Pero más que con el talante de Zapatero, con quien hay que comparar la actuación de Rajoy el 1 de agosto es con la precedente intervención que escenificó la víspera en el Parlamento de Cataluña su colega el president Mas. Pues en efecto, estamos ante un caso flagrante de performances paralelas, ya que no de vidas paralelas al estilo Plutarco. El miércoles 31 de julio se celebró en el Parc de la Ciutadela una comparecencia del MHP de la Generalitat destinada a ofrecer explicaciones sobre el caso Palau, que según el auto de procesamiento, oculta la financiación ilegal del partido en el poder en Cataluña. Un debate estrictamente análogo al que debía producirse al día siguiente en las Cortes de Madrid con el caso Bárcenas. Pues bien, la defensa de sus posiciones respectivas que hicieron ambos presidentes catalán y español (los cito por orden cronológico de intervención) fueron políti-camente idénticas, fundándose en dos cláusulas simétricas.

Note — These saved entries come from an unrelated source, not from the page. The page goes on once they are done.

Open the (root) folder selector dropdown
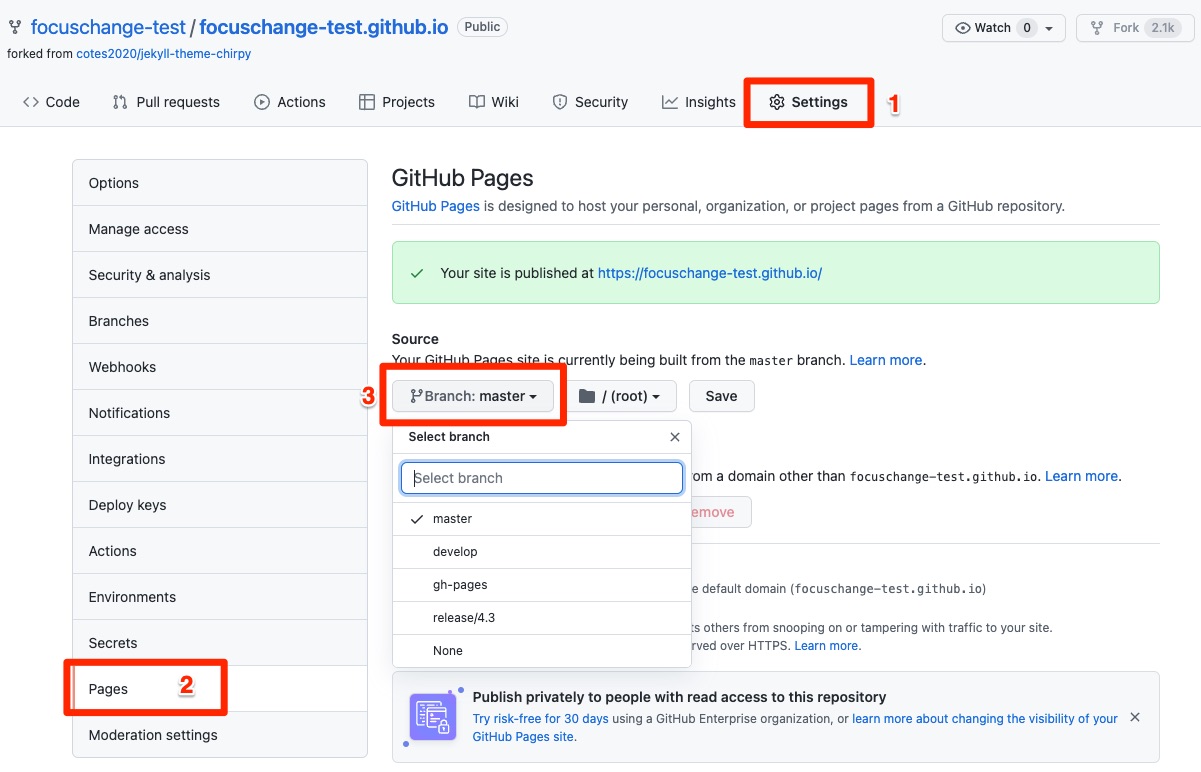This screenshot has width=1201, height=772. [x=622, y=396]
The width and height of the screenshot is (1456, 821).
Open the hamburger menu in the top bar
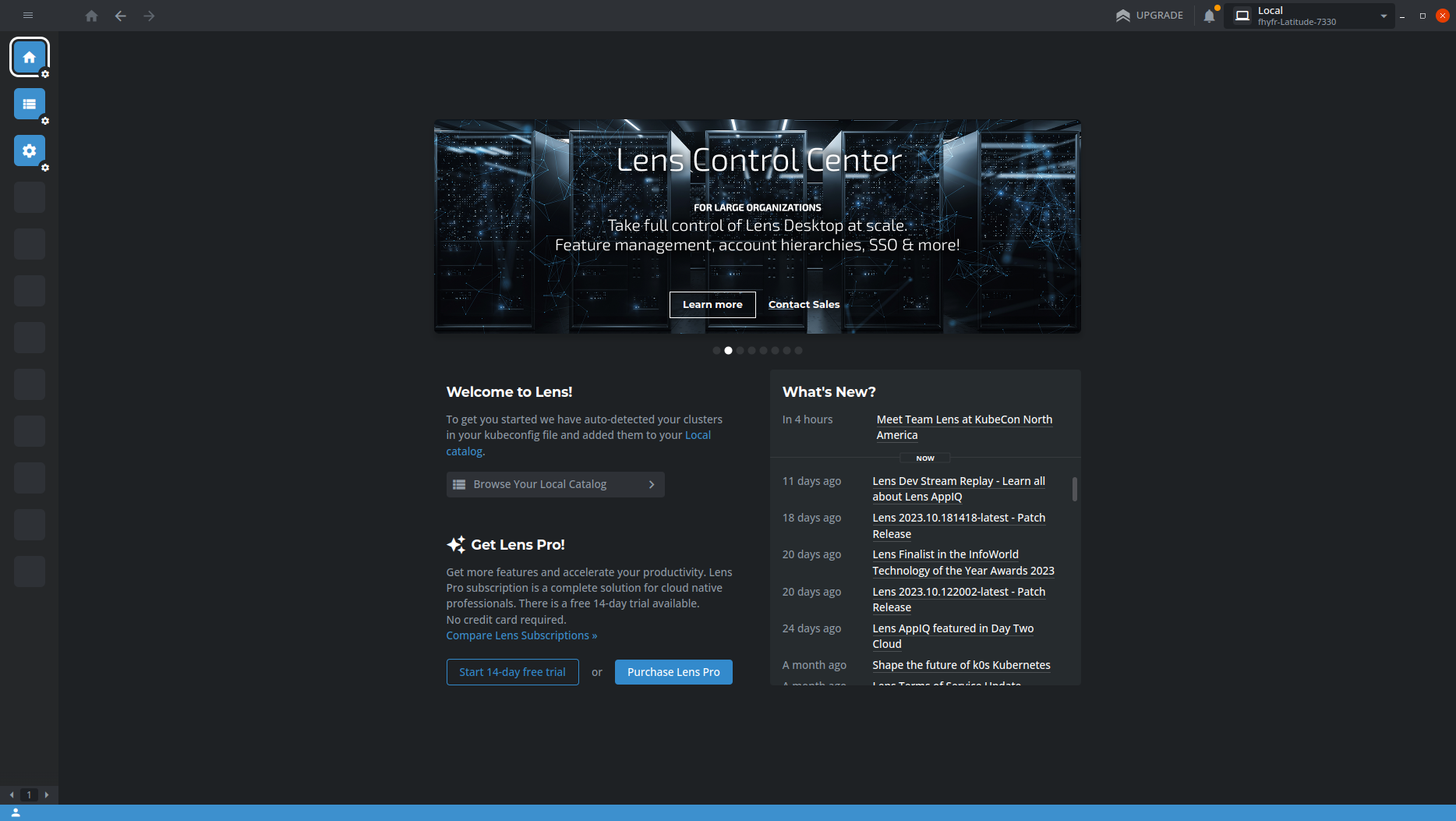(x=28, y=16)
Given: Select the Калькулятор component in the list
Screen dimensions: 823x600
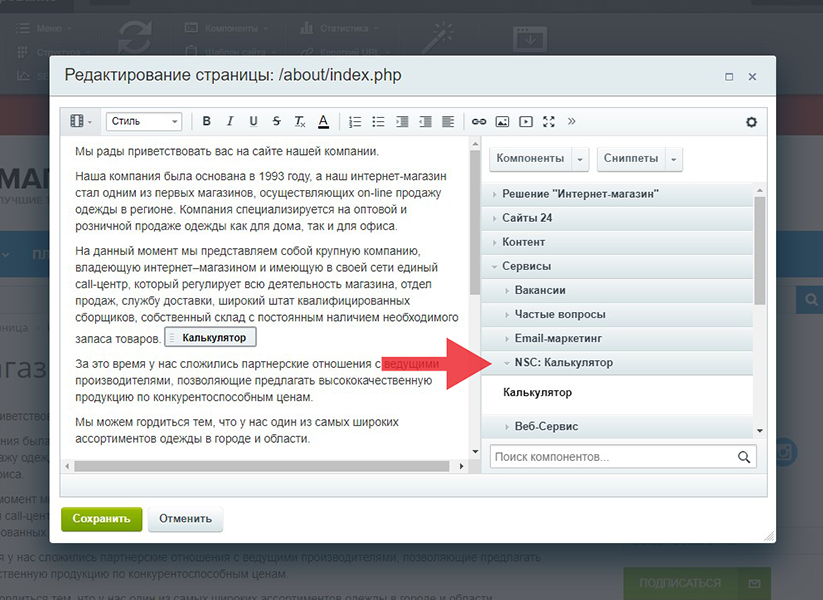Looking at the screenshot, I should point(538,393).
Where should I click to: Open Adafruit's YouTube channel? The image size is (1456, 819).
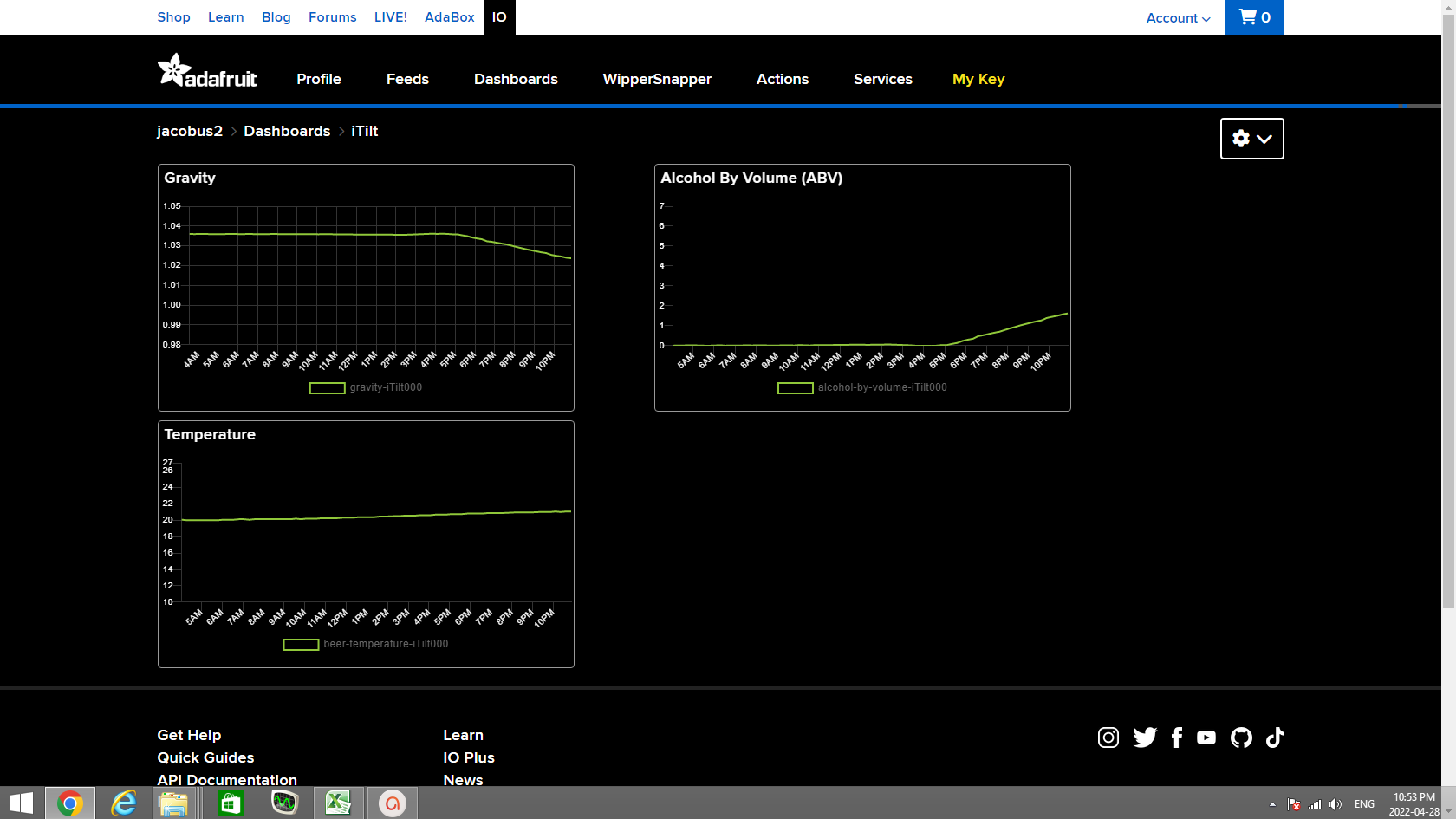[x=1206, y=738]
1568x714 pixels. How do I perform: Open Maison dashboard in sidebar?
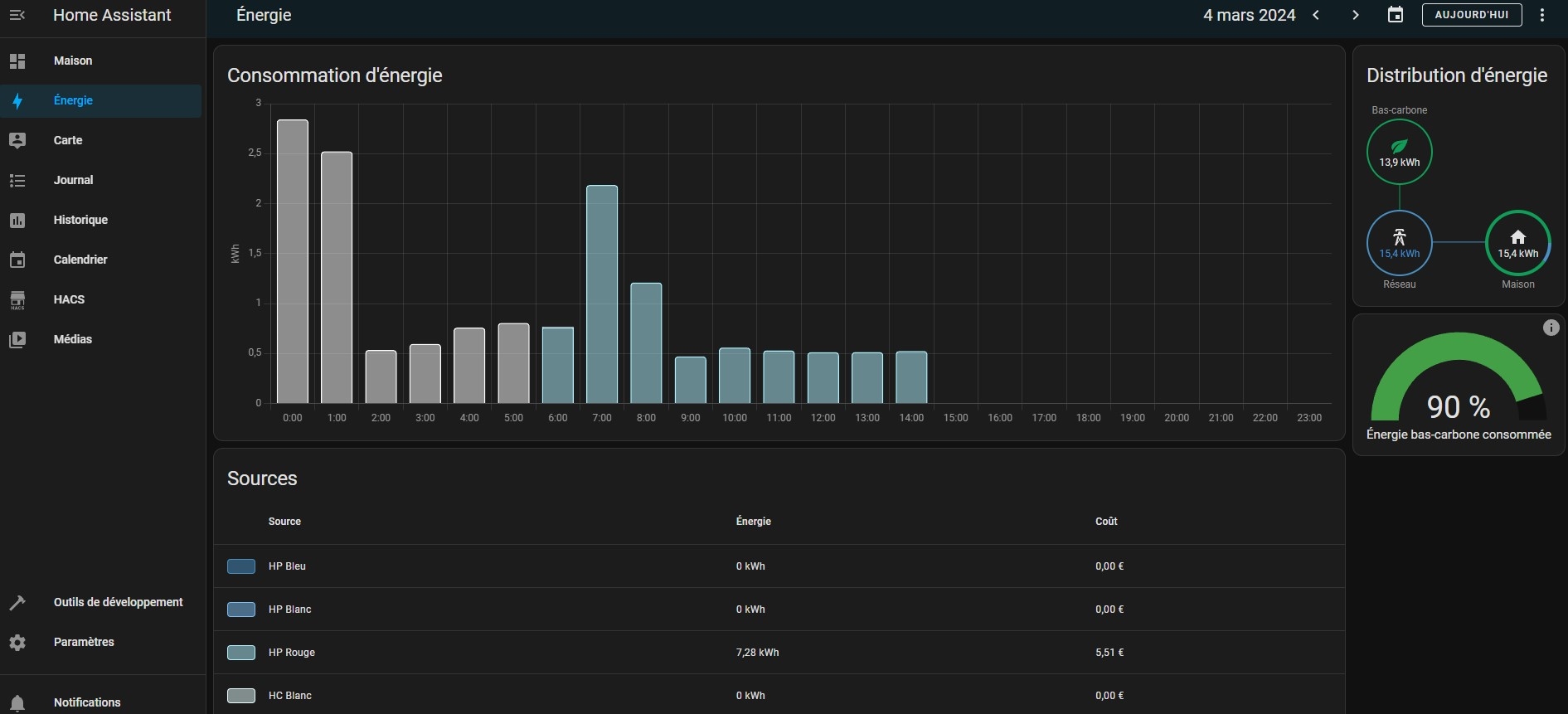coord(73,61)
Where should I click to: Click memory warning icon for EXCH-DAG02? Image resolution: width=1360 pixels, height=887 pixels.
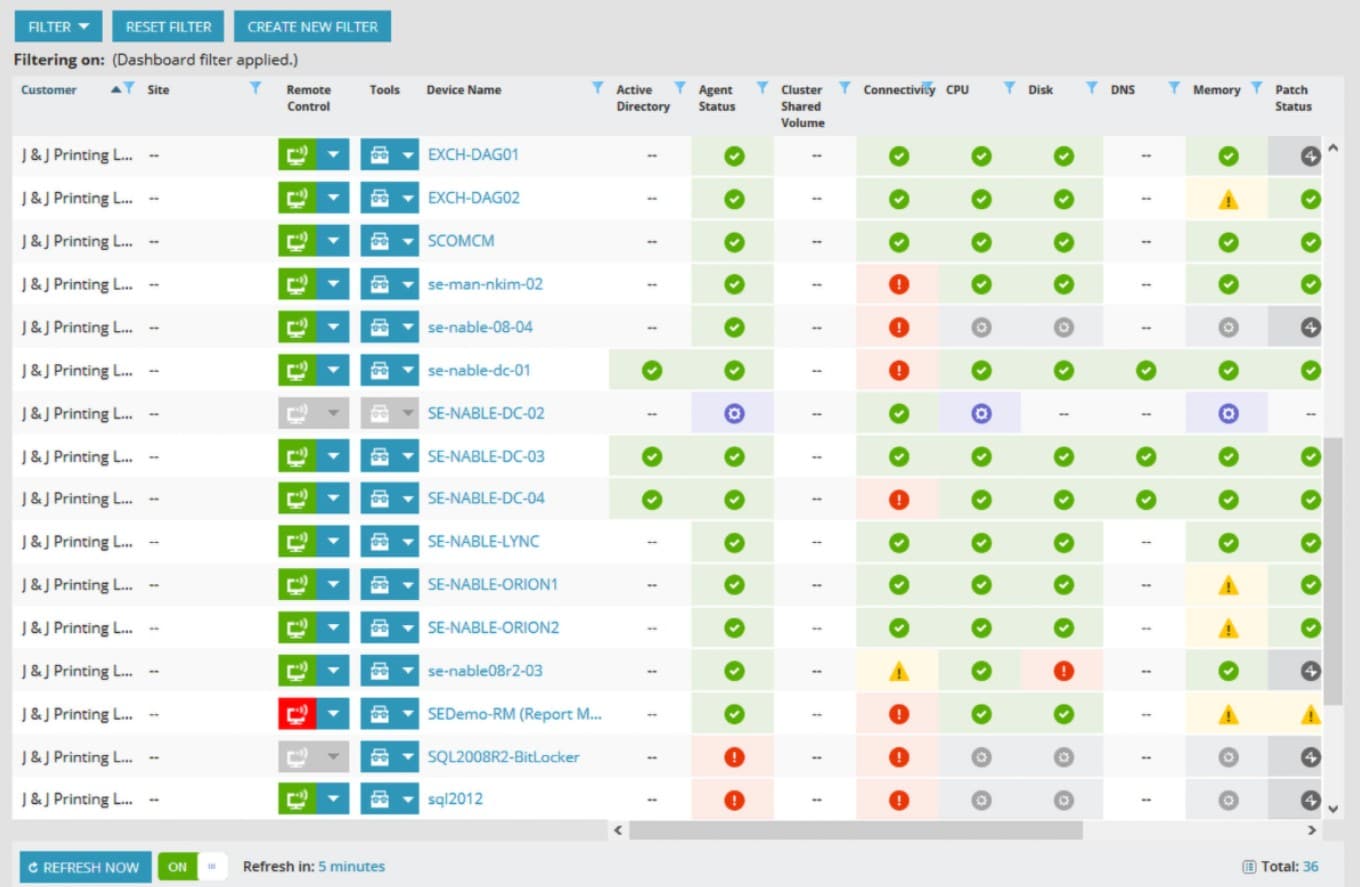click(x=1227, y=199)
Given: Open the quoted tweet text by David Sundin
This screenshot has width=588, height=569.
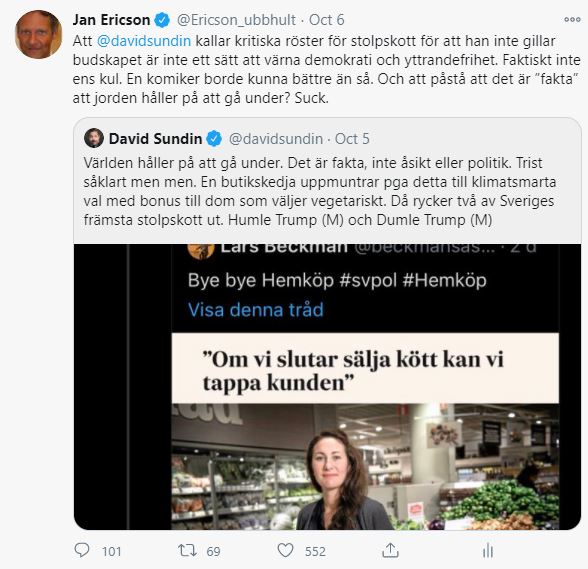Looking at the screenshot, I should pos(320,191).
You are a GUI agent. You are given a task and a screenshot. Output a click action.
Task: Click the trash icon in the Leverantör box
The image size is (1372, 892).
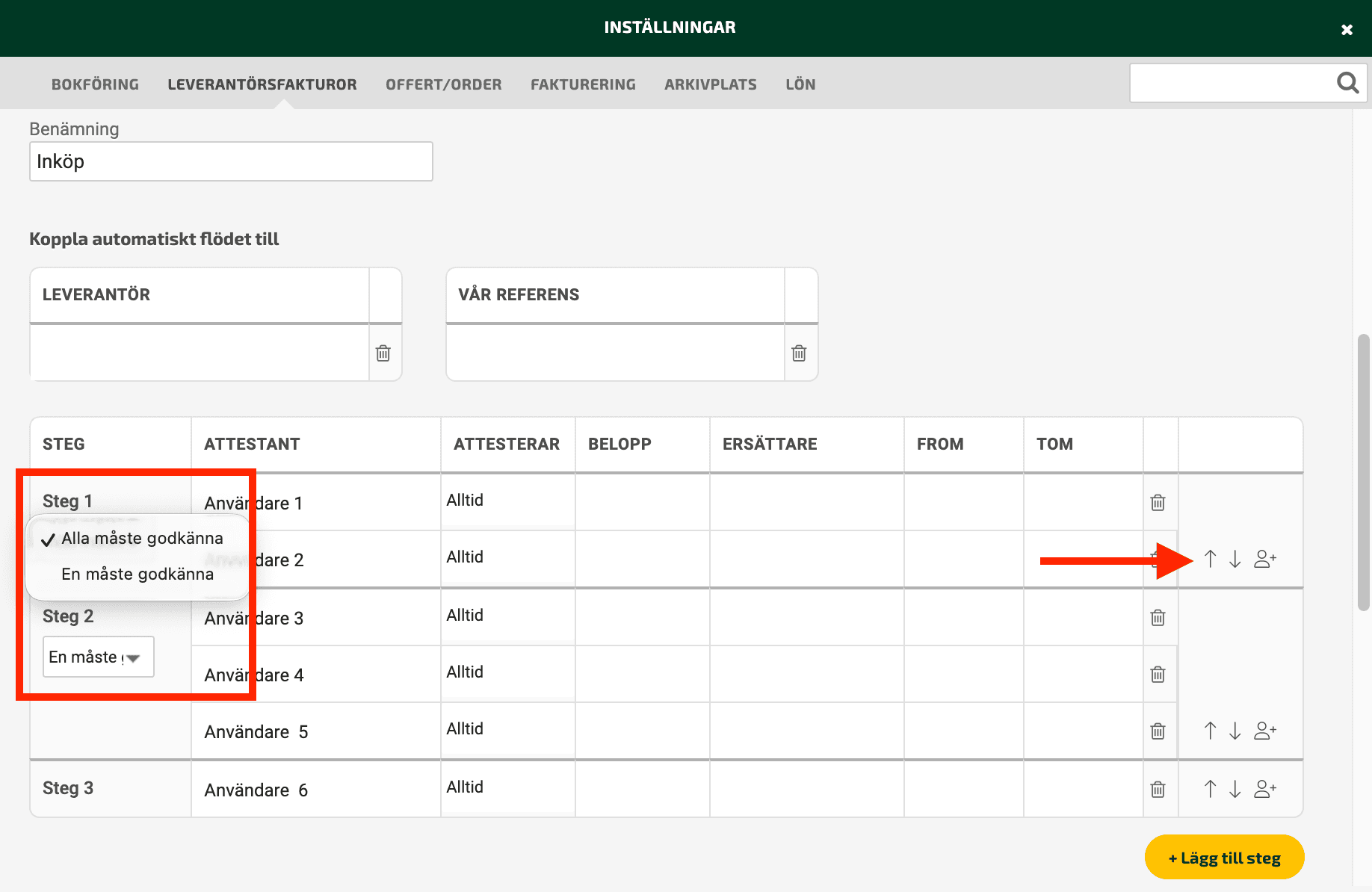tap(383, 353)
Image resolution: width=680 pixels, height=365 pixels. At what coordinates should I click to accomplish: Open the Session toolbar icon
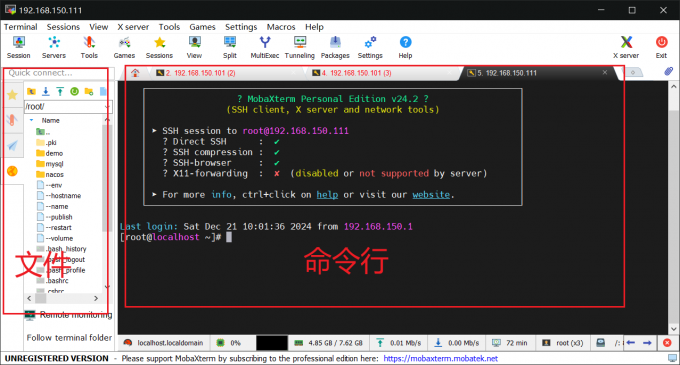[18, 47]
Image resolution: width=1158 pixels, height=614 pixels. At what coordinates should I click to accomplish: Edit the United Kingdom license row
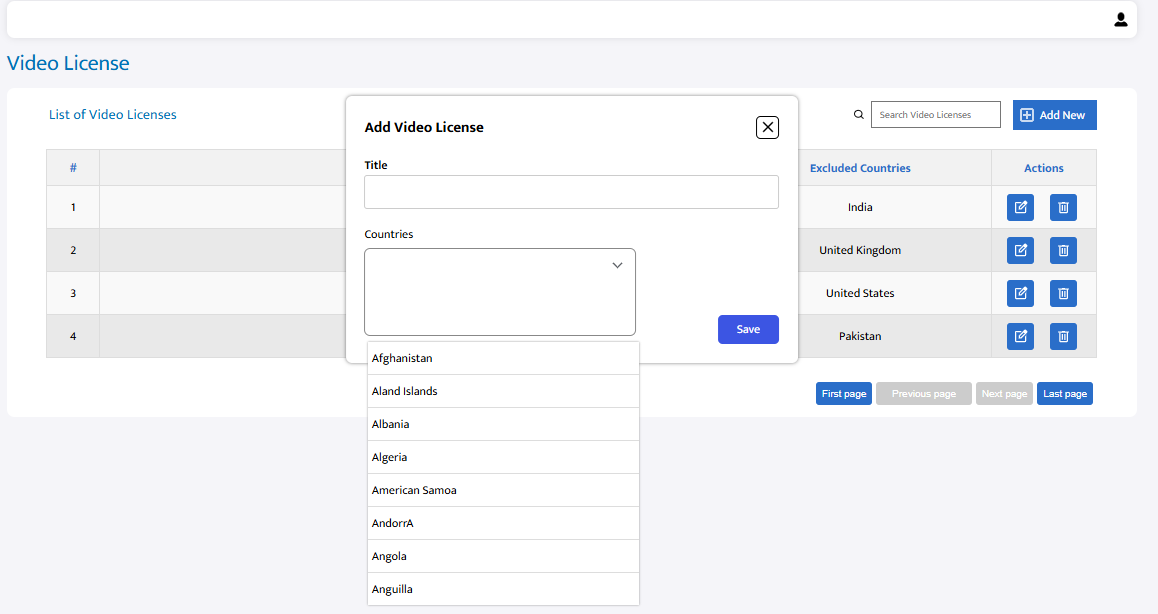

Primera: descargar todas las responsabilidades políticas y jurídicas sobre el tesorero infiel (Daniel Osácar y Luis Bárcenas), con lo que tanto el partido (colectivamente) como sus líderes (personalmente) quedan exonerados de todo cargo como si estuviesen limpios de polvo y paja. Y segunda: identificar a su propio partido gobernante (CDC y PP) con la comunidad política (Cataluña y España), con lo que exigirle responsabilidades por su financiación ilegal implica poner en peligro a la patria. Lo cual implica recurrir al estado de excepción o necesidad (al estilo Carl Schmitt), suspendiendo la primera norma democrática (la accountability o exigencia de responsabilidades) por su presunto riesgo para el fin supremo: la nation building en el caso de Mas, y la estabilización económica en el de Rajoy. Un paralelismo muy curioso, dada la actual deriva secesionista, pero que revela la tendencia de los partidos conservadores a encubrir sus vergüenzas inconfesables bajo el manto absolutorio del patriotismo indulgente.

Pero la peor amenaza para el futuro de España no es la desestabilización del Gobierno, sino la persistencia de la impunidad política de una clase dirigente habituada a la corrupción. Lo único respetable del discurso de Rajoy del jueves pasado fue su propuesta de un plan de regeneración democrática y lucha contra la corrupción. El problema es que su forma de proponerlo anula cualquier posibilidad de futura realización. Y ello por dos razones. La primera es que, para que su propuesta fuera creíble, debería haber partido del reconocimiento previo de la corrupción interna de su partido. Y la segunda es que, al romper relaciones con la oposición, anuló toda esperanza de alcanzar el consenso necesario para que dicha regeneración resulte viable.